As a purchaser, it is exciting to have the ability to go on-line and have a whole new market of available horses for your selection. Isn't it great!
Based on my own experiences, I think the extent to which a seller will go to present their horse to a potential purchaser is different based on several factors. Specifically breed and price range.
We have purchased 3 horses without seeing them "in-person". Two were from a reputable breeder and the other was from a trainer who competes successfully at national level.
Each offered comprehensive videos, health/soundness certificates and guarantees and client references. Needless to say, these horses were not priced in the inexpensive category.
However, regardless of the price, you should feel comfortable in asking the seller to provide any amount of information you desire to determine whether the horse is one that you want to spend your money on and live with everyday. Consider asking for the name and telephone number of the horses breeder, trainer, vet, farrier and previous owner, if applicable. Ask how long has the horse been on the market. If they are reluctant to provide specific information there may be a reason for it. Be sure to pay attention to the sellers facilities when you are there. The manner in which they maintain their barn and equipment, the quality of their feed, etc. is indicative of the treatment that they provide their animals. If it is dirty and poorly maintained, you can probably assume they have given the same treatment to the horse even though it might be presented to you clean, groomed and "show-shined" up for the day.
Ask them to do everything that you will want to be doing with the horse before you do it yourself. This gives you time to watch how they handle the horse and how it rides.

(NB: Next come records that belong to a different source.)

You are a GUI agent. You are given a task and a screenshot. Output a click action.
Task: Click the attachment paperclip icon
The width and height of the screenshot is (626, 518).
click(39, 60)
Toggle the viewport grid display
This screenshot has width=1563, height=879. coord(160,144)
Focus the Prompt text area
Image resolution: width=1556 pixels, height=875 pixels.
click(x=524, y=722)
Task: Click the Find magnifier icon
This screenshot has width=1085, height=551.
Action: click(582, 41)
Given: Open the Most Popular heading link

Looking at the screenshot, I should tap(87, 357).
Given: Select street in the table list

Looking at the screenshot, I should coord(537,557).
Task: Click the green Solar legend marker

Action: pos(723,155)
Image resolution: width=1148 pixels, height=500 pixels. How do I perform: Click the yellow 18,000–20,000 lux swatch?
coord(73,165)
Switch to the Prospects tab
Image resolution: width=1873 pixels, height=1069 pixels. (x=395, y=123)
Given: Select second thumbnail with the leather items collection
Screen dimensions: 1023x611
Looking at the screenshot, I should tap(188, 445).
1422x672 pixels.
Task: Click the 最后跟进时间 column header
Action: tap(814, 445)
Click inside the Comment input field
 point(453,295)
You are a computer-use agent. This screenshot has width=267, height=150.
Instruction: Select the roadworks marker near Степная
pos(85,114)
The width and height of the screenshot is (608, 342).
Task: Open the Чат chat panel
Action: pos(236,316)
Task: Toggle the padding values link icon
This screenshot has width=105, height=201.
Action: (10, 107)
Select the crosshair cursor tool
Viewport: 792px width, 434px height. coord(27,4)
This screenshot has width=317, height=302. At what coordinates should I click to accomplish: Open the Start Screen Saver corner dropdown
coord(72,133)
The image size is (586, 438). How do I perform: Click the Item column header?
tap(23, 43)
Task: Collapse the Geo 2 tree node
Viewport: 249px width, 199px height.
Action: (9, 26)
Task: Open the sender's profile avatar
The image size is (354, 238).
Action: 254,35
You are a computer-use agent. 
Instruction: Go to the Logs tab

The road trip idea is a great one. If you find a prospect, try to spend as much time as possible with it. Go back the next day and do it all again if you have the luxury of time to do that. Before plunking down the cash be sure to ask for a 3rd party vet check and a satisfaction guarantee.
There are lots of great articles and books that will give you some guidelines when making a purchase. You can also source lots of good advice on various internet sites so that you can make your own pre-purchase check list. This will really help you when it comes down to making comparisons on several horses which you might like.
Above all, be pragmatic, set your emotions aside and take your helmet along with you. I laugh when I think about all the times over the years I have ridden a horse that a seller has told me "this horses never bucks"......right.